Farm machinery insurance: Some rural insurance policies cover losses caused by damage or theft of farm machinery, such as tractors or plows.

Rural Insurance in india 2023: FAQs

The objectives of rural insurance are to provide financial protection to farmers and other rural residents against risks associated with their livelihoods, to reduce the financial burden of losses due to natural disasters, and to promote economic development in rural areas.

Yes, some rural insurance plans offer maturity benefits, which are payments made to policyholders upon the completion of the policy term. These benefits can be used to cover expenses related to the policyholder's livelihood, such as purchasing new equipment or expanding their business.

Types of insurance included under rural insurance include Farm insurance, crop insurance, Ranch insurance, Equipment insurance, livestock insurance, and property insurance.

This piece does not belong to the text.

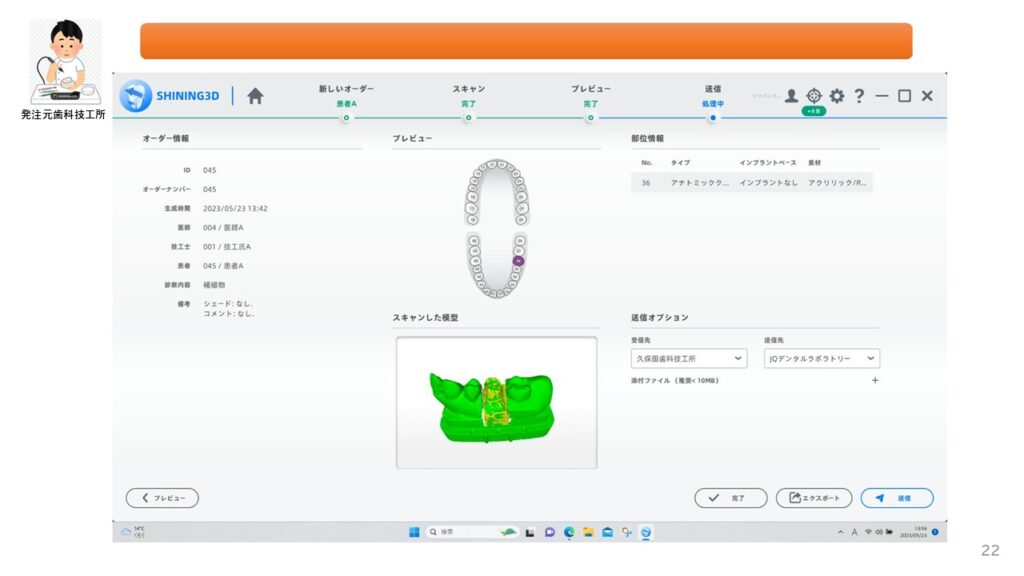Add attachment file with the plus icon
The width and height of the screenshot is (1024, 576).
(x=875, y=380)
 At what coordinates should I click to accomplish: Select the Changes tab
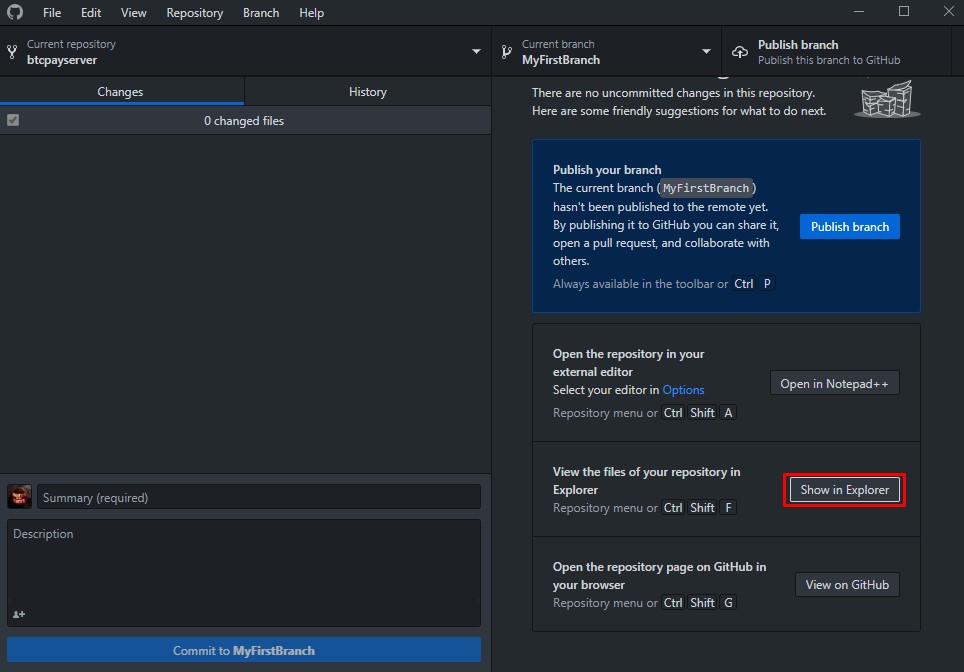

The four types of insurance are life insurance, health insurance, auto insurance, and property insurance.

Yes, rural insurance can be tax saving depending on the type of policy and the country in which it is purchased.

Types of rural insurance include Property Insurance, Covers home, shops, retail outlets, schools and agricultural equipment.

The features of rural insurance include coverage for risks such as crop failure, livestock death, and natural disasters.

Several companies provide rural insurance in India, including Bajaj Allianz, ICICI Lombard, HDFC ERGO, and Reliance General Insurance.

There is a great opportunity for insurance companies in India to provide coverage to the large rural population that is currently underserved. Insurance companies can also leverage technology to make insurance more accessible and affordable to rural customers. Additionally, there is a need for innovative products that are tailored to the specific needs of rural customers.